*What you will do*
Format the records from the line with "The image size is (578, 312)." to the line with "point(249,668)" as a numbered list, leaving out blank lines.

□ □ □ □

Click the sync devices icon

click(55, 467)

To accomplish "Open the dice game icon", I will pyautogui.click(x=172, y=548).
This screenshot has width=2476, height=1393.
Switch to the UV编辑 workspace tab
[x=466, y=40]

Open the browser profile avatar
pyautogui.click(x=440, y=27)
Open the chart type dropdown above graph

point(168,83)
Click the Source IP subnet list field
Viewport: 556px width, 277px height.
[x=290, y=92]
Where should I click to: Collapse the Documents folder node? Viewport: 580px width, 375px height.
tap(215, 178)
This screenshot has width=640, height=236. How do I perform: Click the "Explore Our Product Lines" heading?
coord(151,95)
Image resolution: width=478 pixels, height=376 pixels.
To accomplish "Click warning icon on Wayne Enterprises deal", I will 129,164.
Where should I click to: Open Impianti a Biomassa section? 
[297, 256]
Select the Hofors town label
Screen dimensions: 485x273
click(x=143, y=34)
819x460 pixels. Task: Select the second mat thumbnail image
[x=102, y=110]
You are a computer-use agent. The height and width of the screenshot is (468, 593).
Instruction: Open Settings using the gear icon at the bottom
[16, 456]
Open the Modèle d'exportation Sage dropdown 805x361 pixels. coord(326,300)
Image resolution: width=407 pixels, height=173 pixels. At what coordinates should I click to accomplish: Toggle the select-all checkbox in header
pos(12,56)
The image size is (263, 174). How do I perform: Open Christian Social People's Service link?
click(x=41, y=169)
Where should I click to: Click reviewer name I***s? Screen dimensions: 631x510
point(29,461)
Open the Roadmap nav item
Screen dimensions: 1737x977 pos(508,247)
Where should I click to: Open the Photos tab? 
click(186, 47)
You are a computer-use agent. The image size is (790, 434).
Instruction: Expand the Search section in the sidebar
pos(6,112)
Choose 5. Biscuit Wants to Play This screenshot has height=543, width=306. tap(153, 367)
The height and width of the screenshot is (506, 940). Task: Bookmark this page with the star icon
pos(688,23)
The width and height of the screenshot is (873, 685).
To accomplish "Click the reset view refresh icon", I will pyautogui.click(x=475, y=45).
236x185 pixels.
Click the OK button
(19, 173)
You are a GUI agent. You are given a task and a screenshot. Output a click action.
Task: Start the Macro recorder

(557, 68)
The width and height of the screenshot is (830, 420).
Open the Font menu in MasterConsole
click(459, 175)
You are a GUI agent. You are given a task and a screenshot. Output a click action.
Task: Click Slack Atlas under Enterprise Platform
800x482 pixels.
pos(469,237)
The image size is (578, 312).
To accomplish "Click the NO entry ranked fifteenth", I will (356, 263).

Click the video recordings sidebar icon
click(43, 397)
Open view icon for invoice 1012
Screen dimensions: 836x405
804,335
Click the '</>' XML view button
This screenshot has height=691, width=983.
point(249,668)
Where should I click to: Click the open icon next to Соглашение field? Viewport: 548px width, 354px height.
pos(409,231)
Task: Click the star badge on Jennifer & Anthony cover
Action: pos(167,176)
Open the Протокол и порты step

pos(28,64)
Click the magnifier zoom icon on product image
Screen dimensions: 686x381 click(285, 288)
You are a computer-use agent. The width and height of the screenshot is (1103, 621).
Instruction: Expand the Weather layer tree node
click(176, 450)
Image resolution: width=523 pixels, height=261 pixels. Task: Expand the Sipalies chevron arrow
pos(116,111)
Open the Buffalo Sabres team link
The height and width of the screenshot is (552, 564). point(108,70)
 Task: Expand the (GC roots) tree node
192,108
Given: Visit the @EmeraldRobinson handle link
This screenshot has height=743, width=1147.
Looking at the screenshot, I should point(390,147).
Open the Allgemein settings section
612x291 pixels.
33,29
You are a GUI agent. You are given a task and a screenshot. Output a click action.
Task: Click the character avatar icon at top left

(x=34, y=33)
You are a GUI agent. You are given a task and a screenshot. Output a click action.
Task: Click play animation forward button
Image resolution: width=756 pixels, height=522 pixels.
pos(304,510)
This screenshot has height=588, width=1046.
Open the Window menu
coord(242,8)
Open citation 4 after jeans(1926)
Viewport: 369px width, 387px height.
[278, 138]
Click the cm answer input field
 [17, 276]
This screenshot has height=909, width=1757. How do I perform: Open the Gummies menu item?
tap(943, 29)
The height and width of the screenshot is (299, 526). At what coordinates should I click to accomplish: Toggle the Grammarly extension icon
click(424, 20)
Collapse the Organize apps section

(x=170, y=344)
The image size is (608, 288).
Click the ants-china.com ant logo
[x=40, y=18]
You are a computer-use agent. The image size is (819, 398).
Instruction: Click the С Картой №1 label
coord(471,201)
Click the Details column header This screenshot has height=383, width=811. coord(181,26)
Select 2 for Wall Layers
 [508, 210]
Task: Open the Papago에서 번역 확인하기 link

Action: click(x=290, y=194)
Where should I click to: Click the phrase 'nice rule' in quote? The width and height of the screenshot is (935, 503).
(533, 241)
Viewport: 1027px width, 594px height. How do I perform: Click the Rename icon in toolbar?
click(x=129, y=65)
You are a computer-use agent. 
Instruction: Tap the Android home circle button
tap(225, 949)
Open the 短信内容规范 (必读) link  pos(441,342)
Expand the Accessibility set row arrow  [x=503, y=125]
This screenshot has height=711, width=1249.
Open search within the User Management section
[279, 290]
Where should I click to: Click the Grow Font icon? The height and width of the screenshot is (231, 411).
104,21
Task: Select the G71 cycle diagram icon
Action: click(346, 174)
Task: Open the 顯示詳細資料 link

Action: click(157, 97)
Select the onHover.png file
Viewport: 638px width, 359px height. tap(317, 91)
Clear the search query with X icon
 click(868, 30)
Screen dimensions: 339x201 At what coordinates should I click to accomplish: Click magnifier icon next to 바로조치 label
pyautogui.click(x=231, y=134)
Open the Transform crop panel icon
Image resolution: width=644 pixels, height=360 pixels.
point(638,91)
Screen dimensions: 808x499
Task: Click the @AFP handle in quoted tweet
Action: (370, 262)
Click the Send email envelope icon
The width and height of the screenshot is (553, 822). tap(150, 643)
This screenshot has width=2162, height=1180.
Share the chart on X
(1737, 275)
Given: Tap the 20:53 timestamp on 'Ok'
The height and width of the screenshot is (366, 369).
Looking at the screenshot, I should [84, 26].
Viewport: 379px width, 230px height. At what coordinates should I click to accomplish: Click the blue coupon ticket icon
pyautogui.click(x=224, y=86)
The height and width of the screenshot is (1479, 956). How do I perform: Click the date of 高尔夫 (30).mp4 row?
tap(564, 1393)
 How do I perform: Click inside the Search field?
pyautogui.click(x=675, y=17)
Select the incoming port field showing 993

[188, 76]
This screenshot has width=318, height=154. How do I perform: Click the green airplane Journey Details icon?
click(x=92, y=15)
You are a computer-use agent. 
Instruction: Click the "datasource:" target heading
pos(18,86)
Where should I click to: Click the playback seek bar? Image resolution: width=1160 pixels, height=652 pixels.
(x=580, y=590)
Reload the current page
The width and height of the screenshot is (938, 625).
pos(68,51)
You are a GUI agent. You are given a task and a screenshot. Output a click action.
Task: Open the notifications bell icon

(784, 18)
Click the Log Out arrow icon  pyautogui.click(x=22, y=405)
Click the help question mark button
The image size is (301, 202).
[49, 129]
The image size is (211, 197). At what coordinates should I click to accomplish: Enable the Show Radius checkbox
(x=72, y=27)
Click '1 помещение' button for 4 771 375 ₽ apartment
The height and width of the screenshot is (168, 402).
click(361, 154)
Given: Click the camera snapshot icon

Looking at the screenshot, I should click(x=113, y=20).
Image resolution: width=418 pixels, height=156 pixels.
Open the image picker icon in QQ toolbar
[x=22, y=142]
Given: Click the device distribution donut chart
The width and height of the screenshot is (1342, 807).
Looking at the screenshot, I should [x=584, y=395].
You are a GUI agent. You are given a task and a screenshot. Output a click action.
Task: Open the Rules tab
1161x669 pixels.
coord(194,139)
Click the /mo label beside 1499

□ □ □ □

*Output below*
1. The image size is (578, 312).
2. To accomplish "Click the NO entry ranked fifteenth", I will (356, 263).
3. Click the video recordings sidebar icon
4. click(43, 397)
5. Open view icon for invoice 1012
6. Screen dimensions: 836x405
7. 804,335
8. Click the '</>' XML view button
9. This screenshot has height=691, width=983.
10. point(249,668)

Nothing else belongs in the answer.